Production of a polysaccharide matrix is a hallmark of bacterial biofilms, which is used by bacteria for attachment to surfaces. Aggregatibacter actinomycetemcomitans (Aa) uses pga gene locus for the production of a biofilm matrix exopolysaccharide. Phylogenetically diverse bacterial species including S. epidermidis and E. coli make this structurally similar exopolysaccharide consisting of a homopolymer of GlcNAc residues in b(1,6)-linkage (PGA). The role of PGA in the pathogenesis of Aa and its effect on human gingival epithelial cells (GEC) is unknown. Objective: The Gram negative periodontal pathogen, Aa, has been strongly associated with Localized Aggressive Periodontitis. Our goal was to determine the nature of the inflammatory responses to PGA in order to better understand the host-oral pathogen interaction.
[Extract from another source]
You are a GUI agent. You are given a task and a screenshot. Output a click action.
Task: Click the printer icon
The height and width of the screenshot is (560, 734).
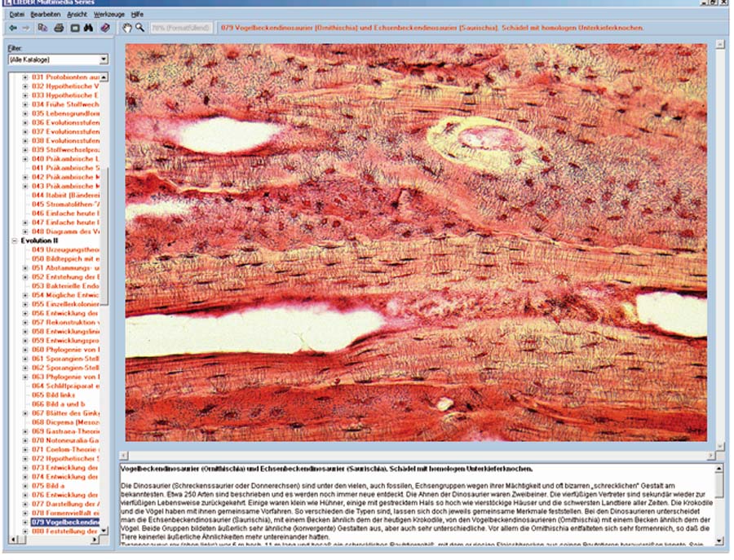tap(59, 28)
Hypothesis: PGA will elicit cytokines as part of immune defense by GEC. Methods: PGA (100 µg/mL as suspension), LPS (1 µg/mL) and synthetic PGA tetrasaccharide (10 µg/mL) were used to challenge GEC OKF6/TERT-2 cells for 6, 12 and 24h. IL-1a and the untreated cells were used as controls. The levels of cytokines in the supernatant were quantitated using a 22-plex multicytokine detection system (Upstate). mRNA isolated from the cells were quantitated using RT-QPCR for the relative expression of cytokines using b2 microglobulin as a housekeeping gene. Results: The GEC cells expressed IL-8 and IP-10 in response to the challenge to PGA and the tetrasaccharide at 6h and maximally at 24h. LPS did not have any effect. QPCR revealed that the relative RNA expression was 80-fold (±27) for IL-8 and 15-fold (±3) for IP-10 compared to b2 microglobulin. Conclusion: These results support the hypothesis that PGA is partly responsible for triggering the local inflammatory response via the production of IL-8 and IP-10. This work was supported by USPHS Grant DE16291.